• **Aim of the task**
Would you give the number of lines in the entries that contain the word "bubble"? Nothing else is needed.

[Opening Information shown section]

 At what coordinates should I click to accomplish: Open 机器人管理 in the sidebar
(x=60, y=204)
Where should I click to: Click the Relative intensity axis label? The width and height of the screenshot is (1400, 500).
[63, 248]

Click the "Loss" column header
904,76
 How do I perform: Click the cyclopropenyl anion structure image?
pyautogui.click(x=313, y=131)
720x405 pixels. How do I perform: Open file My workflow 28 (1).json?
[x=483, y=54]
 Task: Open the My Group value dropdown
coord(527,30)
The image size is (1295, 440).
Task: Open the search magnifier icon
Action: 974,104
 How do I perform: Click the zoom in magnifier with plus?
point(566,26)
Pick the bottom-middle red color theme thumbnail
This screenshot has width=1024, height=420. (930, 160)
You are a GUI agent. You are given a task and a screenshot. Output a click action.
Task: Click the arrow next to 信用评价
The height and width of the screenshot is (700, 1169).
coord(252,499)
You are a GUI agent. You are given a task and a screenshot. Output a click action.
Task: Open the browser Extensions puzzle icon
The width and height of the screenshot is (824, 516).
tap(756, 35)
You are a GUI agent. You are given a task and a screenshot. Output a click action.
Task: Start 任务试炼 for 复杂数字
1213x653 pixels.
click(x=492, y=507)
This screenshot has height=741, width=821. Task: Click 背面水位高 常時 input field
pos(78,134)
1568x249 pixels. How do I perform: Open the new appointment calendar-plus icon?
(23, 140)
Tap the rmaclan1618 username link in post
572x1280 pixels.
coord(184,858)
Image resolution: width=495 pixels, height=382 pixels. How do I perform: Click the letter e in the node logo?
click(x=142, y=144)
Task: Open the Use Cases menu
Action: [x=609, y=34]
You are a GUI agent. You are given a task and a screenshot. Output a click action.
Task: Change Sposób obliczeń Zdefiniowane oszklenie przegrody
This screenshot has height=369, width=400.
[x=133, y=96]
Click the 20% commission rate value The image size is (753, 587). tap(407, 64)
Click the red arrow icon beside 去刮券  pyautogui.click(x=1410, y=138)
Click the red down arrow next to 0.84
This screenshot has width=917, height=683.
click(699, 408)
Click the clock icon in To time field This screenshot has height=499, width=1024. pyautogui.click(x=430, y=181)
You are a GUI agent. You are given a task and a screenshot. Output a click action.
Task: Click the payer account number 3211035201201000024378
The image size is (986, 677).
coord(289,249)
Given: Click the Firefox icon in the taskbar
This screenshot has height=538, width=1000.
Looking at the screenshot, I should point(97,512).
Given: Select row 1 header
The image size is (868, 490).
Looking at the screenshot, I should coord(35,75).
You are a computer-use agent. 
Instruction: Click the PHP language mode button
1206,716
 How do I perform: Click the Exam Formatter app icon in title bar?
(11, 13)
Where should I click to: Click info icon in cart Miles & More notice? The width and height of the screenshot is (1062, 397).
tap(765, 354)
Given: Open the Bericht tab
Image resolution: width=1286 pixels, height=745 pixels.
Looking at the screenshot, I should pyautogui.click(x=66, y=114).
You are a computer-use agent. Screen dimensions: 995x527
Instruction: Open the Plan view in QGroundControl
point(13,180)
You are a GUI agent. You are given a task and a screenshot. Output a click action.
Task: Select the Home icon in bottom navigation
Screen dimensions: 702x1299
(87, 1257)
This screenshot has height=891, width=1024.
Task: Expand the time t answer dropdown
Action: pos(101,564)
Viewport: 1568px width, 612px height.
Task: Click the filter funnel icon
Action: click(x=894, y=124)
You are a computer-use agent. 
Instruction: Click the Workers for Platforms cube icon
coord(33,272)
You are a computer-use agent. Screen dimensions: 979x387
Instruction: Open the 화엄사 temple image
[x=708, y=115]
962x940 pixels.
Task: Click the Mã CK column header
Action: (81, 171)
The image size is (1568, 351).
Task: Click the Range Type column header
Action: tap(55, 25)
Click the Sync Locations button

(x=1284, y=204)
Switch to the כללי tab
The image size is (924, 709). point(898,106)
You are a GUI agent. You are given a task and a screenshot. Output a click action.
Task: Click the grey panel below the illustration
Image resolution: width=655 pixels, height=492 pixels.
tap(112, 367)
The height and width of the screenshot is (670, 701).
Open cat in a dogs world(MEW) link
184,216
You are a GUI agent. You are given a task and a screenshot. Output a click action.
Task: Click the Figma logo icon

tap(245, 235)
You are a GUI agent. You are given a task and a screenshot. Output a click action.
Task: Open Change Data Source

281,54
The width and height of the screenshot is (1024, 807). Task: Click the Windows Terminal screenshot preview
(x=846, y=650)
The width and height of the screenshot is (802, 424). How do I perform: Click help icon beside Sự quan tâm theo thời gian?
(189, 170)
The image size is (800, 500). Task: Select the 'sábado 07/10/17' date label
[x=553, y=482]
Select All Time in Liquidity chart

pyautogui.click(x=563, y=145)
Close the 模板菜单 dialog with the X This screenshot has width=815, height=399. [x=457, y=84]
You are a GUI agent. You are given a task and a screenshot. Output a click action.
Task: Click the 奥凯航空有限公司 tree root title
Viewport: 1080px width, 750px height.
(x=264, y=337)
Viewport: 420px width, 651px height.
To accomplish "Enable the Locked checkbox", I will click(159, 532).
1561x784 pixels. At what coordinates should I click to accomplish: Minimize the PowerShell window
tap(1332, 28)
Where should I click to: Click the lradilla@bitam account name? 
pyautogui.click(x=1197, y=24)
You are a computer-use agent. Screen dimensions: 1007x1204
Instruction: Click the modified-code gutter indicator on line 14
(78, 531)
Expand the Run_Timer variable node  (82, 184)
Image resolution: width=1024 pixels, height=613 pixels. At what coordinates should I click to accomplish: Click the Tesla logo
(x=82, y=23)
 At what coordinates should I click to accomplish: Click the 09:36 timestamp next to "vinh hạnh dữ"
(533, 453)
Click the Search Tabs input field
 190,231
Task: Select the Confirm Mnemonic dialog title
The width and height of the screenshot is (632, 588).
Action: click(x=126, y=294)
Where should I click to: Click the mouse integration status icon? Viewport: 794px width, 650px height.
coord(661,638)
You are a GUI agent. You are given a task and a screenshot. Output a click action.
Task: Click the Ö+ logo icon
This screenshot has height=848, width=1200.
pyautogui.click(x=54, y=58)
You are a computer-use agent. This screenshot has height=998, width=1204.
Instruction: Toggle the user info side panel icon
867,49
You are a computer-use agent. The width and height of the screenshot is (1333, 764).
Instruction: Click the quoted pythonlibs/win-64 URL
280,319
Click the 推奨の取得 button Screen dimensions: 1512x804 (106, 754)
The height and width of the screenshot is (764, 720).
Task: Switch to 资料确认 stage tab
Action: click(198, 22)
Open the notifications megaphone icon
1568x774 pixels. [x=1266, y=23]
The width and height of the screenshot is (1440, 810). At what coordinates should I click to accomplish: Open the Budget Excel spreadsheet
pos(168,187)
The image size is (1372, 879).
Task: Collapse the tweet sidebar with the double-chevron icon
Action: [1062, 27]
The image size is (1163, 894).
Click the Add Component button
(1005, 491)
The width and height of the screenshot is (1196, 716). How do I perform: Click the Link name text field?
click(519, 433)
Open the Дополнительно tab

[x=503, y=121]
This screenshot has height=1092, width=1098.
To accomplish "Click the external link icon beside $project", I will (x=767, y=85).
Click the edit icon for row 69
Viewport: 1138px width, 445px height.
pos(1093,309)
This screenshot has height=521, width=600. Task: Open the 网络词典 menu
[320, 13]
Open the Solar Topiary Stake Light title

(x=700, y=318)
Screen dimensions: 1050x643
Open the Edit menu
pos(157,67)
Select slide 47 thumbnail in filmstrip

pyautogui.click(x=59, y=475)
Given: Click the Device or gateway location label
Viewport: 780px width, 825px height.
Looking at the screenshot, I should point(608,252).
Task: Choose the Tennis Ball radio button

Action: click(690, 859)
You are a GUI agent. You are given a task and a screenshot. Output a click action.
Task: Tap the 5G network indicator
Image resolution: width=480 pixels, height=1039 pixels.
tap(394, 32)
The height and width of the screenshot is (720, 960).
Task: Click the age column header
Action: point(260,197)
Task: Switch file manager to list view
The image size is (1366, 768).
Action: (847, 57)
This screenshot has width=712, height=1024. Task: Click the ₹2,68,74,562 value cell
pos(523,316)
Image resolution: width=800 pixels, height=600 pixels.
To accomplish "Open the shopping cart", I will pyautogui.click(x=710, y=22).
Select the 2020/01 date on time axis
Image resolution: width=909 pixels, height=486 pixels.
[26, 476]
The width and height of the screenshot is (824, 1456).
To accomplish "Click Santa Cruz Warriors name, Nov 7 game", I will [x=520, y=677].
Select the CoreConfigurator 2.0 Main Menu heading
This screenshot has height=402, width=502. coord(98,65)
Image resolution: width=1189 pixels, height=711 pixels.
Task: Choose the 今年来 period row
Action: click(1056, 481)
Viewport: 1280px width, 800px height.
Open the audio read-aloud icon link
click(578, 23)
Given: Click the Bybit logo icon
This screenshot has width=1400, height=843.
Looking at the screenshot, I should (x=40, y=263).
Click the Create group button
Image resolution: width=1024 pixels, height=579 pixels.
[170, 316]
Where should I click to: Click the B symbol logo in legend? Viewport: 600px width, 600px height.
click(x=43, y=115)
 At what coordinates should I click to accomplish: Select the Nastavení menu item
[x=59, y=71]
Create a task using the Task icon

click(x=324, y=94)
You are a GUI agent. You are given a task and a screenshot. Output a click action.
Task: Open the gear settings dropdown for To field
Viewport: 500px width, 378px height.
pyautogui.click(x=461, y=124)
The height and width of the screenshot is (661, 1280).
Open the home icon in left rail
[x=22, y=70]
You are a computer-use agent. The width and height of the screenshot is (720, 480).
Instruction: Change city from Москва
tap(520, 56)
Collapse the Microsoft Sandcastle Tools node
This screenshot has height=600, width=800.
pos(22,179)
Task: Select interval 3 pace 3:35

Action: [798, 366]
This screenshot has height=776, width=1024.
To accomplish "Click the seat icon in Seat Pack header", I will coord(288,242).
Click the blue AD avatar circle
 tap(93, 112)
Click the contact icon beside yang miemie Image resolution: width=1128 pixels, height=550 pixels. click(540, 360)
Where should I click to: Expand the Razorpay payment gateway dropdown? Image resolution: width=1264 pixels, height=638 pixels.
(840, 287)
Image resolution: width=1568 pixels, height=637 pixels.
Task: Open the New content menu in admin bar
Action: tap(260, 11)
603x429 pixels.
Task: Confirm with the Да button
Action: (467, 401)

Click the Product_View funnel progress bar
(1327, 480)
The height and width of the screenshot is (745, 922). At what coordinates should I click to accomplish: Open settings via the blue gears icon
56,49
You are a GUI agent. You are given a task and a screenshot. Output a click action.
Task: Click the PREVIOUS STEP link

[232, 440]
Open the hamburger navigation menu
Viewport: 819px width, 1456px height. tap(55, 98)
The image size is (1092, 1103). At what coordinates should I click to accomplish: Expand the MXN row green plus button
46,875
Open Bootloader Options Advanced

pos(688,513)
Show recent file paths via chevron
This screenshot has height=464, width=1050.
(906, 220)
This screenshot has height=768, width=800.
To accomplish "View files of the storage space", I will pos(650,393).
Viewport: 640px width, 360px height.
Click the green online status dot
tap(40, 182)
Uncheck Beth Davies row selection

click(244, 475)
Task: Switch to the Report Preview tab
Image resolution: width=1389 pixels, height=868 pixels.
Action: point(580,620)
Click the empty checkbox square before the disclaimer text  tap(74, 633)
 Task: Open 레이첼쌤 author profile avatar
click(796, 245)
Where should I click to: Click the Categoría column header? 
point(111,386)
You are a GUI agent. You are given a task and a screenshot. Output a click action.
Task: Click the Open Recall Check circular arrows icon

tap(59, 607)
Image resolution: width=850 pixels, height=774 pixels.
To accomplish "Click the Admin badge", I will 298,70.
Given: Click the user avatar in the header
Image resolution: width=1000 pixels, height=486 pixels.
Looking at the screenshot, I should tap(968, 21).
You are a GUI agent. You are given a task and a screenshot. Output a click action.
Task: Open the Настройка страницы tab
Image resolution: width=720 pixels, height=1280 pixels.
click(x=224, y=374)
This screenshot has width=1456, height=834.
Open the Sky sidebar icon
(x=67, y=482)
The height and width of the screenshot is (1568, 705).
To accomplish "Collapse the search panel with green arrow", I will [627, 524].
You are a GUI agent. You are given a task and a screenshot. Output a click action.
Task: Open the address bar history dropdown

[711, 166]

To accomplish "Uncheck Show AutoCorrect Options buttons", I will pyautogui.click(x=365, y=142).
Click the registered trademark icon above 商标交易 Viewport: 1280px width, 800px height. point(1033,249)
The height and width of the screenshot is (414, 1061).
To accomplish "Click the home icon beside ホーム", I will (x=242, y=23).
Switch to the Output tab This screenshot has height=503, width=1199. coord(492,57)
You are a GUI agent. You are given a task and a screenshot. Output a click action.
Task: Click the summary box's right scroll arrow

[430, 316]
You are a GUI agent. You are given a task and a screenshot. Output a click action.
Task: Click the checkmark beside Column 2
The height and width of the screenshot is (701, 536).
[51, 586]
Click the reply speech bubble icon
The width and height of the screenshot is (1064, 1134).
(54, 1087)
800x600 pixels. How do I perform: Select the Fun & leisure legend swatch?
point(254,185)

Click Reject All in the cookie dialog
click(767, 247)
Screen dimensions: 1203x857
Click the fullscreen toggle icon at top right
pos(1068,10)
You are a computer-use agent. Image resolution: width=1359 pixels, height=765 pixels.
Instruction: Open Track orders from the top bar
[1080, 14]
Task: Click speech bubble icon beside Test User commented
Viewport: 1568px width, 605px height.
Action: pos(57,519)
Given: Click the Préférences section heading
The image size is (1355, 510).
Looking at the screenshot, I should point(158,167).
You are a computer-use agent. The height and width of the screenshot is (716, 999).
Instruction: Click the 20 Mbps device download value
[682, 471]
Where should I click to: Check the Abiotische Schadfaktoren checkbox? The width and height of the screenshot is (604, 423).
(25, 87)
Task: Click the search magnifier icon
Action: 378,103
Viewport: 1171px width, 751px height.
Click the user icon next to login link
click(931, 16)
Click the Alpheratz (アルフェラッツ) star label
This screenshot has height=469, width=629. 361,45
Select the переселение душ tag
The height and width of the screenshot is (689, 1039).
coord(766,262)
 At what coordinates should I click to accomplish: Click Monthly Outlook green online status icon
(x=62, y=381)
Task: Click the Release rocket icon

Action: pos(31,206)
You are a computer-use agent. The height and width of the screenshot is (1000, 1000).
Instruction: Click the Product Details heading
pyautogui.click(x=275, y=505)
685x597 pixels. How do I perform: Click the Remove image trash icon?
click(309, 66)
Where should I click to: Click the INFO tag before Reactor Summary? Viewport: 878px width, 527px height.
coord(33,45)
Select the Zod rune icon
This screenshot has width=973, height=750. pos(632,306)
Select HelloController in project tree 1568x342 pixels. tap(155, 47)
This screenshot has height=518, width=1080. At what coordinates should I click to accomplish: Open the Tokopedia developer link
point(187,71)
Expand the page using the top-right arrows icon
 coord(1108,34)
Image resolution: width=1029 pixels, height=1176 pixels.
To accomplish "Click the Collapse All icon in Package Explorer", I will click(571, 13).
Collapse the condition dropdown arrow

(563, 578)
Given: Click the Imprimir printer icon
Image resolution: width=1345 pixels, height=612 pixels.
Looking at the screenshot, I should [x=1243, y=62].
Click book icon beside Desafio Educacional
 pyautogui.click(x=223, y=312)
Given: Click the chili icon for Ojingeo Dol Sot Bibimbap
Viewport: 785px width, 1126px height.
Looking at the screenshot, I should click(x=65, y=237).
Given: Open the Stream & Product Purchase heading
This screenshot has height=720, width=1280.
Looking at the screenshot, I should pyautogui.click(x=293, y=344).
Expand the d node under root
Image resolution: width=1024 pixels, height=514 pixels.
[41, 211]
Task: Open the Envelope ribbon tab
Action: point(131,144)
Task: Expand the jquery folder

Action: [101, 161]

[Closing Information shown section]

• **Answer to this exercise**
2